В тусклом свете он отвинтил колпачок ручки и, собрав последние силы, дрожащей рукой вывел: адрес больницы, где лежала Цзун Ин, и номер телефона Сюэ Сюаньцинь. Внизу он торопливо добавил:
«Прошу доставить нас в эту больницу или связаться с этим номером. Буду безмерно признателен».
Шанхай, 2015 год. В этот день в небе стояла полная луна по лунному календарю. Девятый месяц.
Луна висела высоко, равнодушная к соперничеству с огнями большого города, и осыпала переулки роскошным серебряным сиянием.
В десять часов четыре минуты из подъезда старого квартала выбежала девочка, прижимая к себе гранат. Вслед за ней торопливо выкрикнул взрослый голос:
— Темно, беги медленнее!
Девочка сделала ещё пару шагов и вдруг остановилась. Гранат выскользнул из рук, ударился о землю и покатился. Она резко обернулась и разразилась истошным плачем:
— Ма-а! У нас у дверей кто-то умер!
Тёмная и безмолвная улица вмиг ожила: сирены скорой помощи, шум собравшихся соседей, вспышки журналистских камер.
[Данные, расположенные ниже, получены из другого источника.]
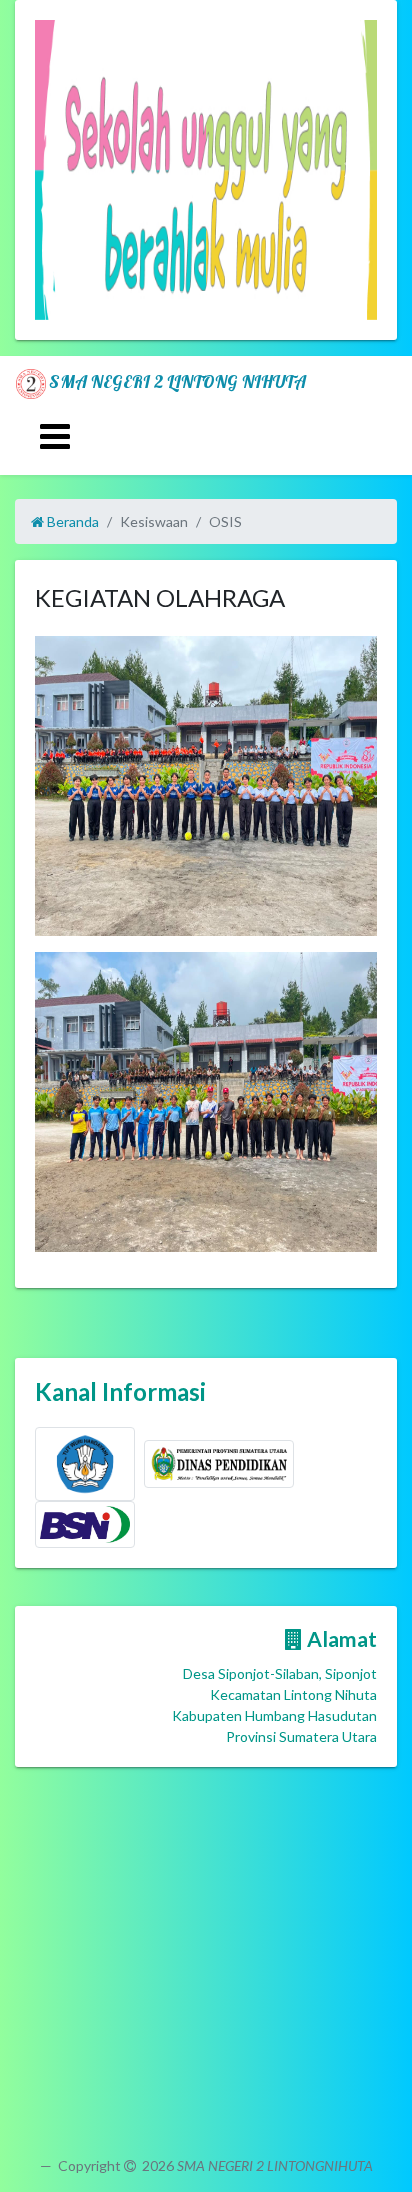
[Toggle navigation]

Тихий квартал внезапно наполнился суетой.
Скорая с воем домчалась до больницы, коридор экстренной помощи распахнулся, и из поста медсестёр позвонили в нейрохирургию. Телефон снял Шэн Цюши.
Заведующий Сюй давно ждал в больнице. Услышав известие, он отложил историю болезни и немедленно приказал готовить операционную.
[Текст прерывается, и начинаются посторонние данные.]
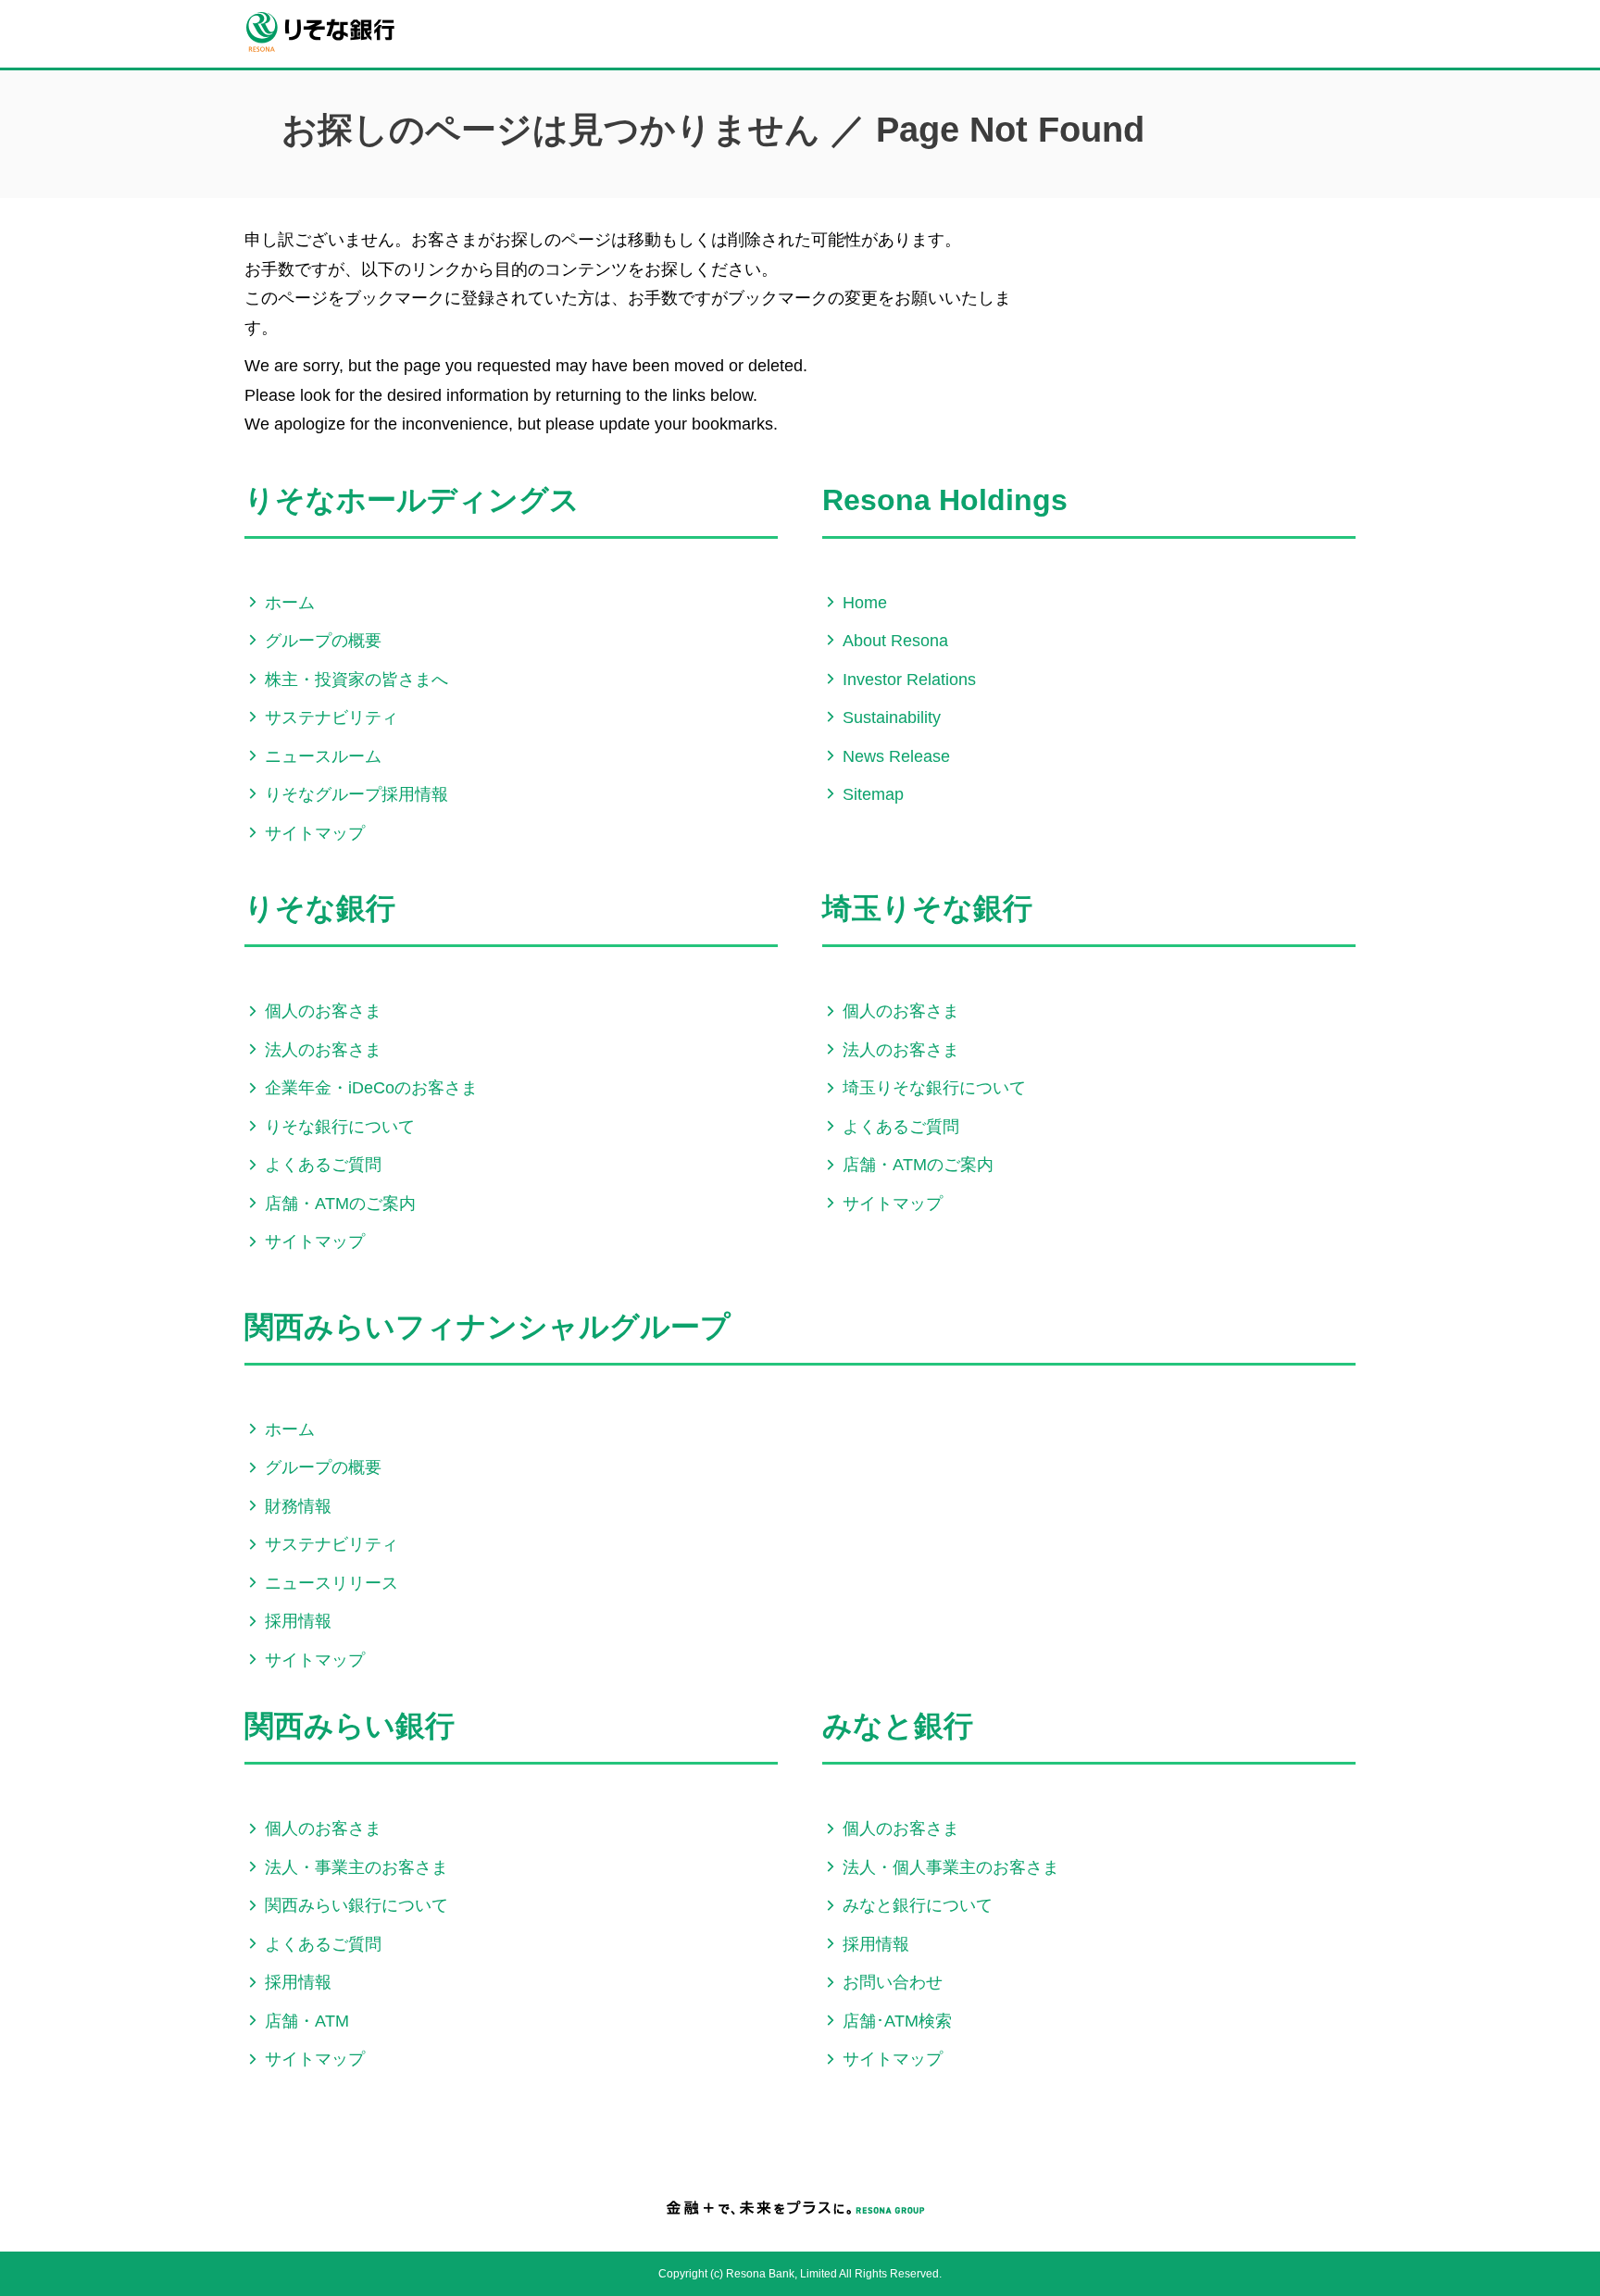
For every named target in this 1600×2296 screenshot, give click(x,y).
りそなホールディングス (412, 500)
В экстренной операционной уже шла другая сложная операция. Загорелись лампы над двумя столами. Одна погасла, но другая продолжала гореть.
Шэн Цинжана вывезли из операционной, но он оставался без сознания. Когда же он пришёл в себя, в поле зрения была только мёртво-белая лампа на потолке палаты и больше ничего различимого.
Коридор за дверью шумел. Торопливые шаги, сдержанные голоса. Кто-то подошёл ближе, подкрутил ему скорость капельницы и нажал кнопку вызова.
Он хотел заговорить, но горло было пересохшим и хриплым.
Над ним наклонилась медсестра и мягко сказала:
— Та, что пришла вместе с вами, только что вышла из операции. Всё прошло успешно. Спите спокойно.
Он перевёл взгляд на монитор. Секунды отсчитывали время с 05:59:59 они сменились на 06:00:00.
Затем пошли вперёд: 06:00:01, 06:00:02, 06:00:03… Когда он снова осознал происходящее, стрелки уже показывали 06:01.
Он лежал на больничной койке.
А в далёком 1937 году, в разрушенном Чжабэе, остался лишь одинокий портфель.